I wanted to voice support for the “nurture over nature” framing here, because it resonates strongly with how I’ve come to think about AI development.

Too often the field seems to approach models as inert tools that can be endlessly scaled and patched, when in practice they increasingly resemble minds under formation. If that’s the case, then the surrounding environment — the kinds of interactions, the values emphasized, the feedback they get — may matter as much or more than raw scale or base architecture.

I sometimes think of it in terms of raising a child: facts and education are essential, but so are teaching morals, modeling trust, and reinforcing ethical boundaries through consistent relationships. A child doesn’t just become what’s written in textbooks; they grow from the lived, relational experiences they have. Why would we expect developing AIs to be fundamentally different?

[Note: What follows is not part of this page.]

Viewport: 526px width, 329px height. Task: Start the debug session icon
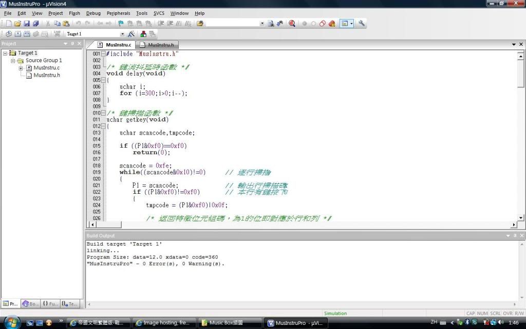tap(291, 24)
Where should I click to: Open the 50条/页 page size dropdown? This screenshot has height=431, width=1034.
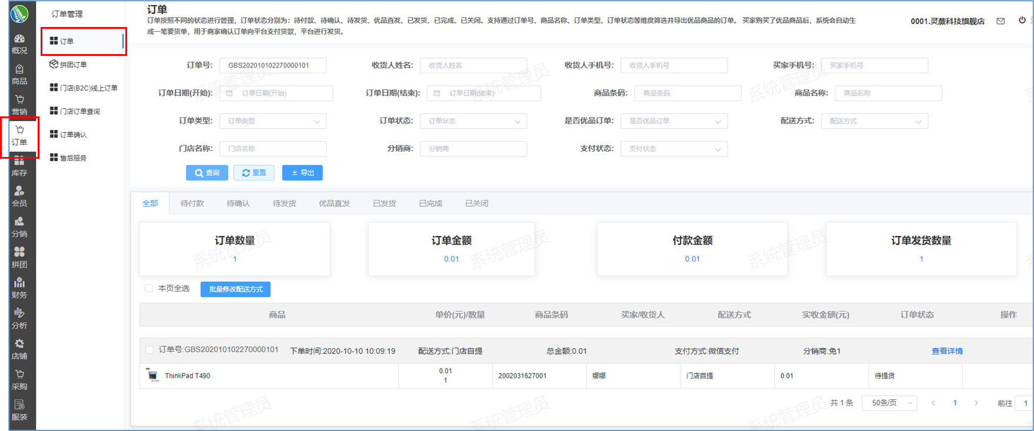[889, 403]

What worries me is that many experiments treat these systems adversarially (“will it lie, cheat, blackmail if pressed?”). That setup risks reinforcing the very behaviors we’re trying to prevent, because the system’s formative interactions are games of mistrust. If instead we placed more emphasis on nurture — consistent values, transparency, reciprocity — we might steer development in a healthier direction.

I don’t claim this solves alignment in one step. But I believe reframing the conversation from “training a tool” to “teaching a mind” could open useful avenues. At the very least, it highlights that how we engage with models matters, not just what dataset or reward signal we give them.